– Все равно не понимаю, – пробормотала Ксения Микитична, расчесывая руку. – Что вы все в ней нашли…
Дверца распахнулась. И многие руки потянулись, спеша помочь боярыне.
– Дорогая Ефросинья Аникеевна… как давно уж мы не виделися… вы помолодели, похорошели…
Люди лгали легко.
А еще легче верили в ложь, если, конечно, эта ложь была приятна.
Глава 11. Епистолярная
Я перо отложила и призадумалась, как дальше писать. Про то ли, что вздумайся бабке взаправду помереть, то о том мне скоренько донесут. Оно ж надобно кому-то похоронами заниматься будет. Певчих там кликать, плакальщиц… наряды шить…

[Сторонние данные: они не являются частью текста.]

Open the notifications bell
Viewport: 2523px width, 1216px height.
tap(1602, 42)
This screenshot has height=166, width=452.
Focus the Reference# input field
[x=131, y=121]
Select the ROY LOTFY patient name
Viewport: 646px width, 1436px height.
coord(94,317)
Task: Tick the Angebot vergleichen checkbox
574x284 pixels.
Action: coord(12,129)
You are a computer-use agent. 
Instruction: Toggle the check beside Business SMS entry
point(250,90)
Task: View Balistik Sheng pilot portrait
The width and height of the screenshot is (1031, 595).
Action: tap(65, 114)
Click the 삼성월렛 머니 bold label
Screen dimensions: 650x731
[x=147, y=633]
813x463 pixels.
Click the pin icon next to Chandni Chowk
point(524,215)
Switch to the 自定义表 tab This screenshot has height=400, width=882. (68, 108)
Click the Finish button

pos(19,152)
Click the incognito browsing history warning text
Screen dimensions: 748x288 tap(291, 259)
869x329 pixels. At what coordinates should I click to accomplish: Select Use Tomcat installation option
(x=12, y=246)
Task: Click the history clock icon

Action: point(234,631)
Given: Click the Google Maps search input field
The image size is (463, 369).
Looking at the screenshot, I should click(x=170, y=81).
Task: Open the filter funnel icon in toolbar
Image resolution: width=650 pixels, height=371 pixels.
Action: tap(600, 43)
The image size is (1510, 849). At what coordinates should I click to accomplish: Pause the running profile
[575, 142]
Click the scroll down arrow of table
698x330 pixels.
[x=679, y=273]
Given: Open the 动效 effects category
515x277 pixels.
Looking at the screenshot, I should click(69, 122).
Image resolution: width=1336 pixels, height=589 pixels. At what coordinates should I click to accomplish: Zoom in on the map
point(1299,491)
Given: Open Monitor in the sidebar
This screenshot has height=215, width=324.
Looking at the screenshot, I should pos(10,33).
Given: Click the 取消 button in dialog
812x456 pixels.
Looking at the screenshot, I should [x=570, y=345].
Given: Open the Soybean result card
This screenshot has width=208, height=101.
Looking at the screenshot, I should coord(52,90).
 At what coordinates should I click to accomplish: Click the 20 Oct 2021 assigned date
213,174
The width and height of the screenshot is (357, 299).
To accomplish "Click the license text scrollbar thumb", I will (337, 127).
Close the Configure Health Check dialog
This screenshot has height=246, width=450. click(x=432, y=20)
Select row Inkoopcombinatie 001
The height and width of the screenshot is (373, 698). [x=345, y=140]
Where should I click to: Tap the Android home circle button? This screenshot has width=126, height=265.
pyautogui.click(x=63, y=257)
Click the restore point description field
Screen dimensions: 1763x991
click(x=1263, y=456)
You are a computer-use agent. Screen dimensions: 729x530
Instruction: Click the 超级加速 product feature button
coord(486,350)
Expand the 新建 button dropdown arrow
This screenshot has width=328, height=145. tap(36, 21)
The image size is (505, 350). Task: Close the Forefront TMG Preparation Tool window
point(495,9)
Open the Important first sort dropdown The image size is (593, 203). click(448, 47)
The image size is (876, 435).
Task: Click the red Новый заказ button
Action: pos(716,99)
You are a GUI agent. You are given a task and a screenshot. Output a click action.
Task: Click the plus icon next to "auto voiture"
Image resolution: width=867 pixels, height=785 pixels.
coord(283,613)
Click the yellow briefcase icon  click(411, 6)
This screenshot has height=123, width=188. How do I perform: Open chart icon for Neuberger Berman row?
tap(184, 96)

Нет, не те мысли, несерьезные.
Лучше уж другое.
Я вздохнула. Вот уж пущай называли меня упрямою, но до бабки с ея упорством мне далече. Преисполнилася она некоей непонятной мне уверенности, что ее потравить собираются. И потому все снадобья, каковые я посылала – все ж таки годы давали о себе знать, – прятала в клети.
А мне врала, что пьеть.
Я б и не поняла, когда б сама по случайности в клеть тую носу не сунула. Ага, стоять на полочках горшочки с отварами, шклянки и коробки, зарастают плесенью белые пилюли. А бабка моя только вздыхаеть, мол, пущай я и стараюся, да все одно она лучше знает, чем свое сердце лечить.
Ух и спорили ж мы…
Ажно стены тряслися.
Да разве ж ее вразумишь?
Нет, бабку я свою люблю, да только порой от ея упорства злость берет такая… сбегла я из дому и дверьми ляснула, сказала, что раз так, то пущай сама живеть, своим умом, а я… стыдно тепериче. Да стыд – не дым, глаза не выест.
Нет, мириться пойду.
Наверное.
Я и собралася ужо, вон и гостинцев прикупила, а она мне письмо этое. И тепериче надобно ответу писать, чем я и занимаюся, а заодно уж мысли с головы лишние гоню.
Беспокойные.
Непотребные.
Это она разумела.
Как разумела и я, а потому и злиться на бабку по-настоящему не выходило. До сегодняшнего письмеца.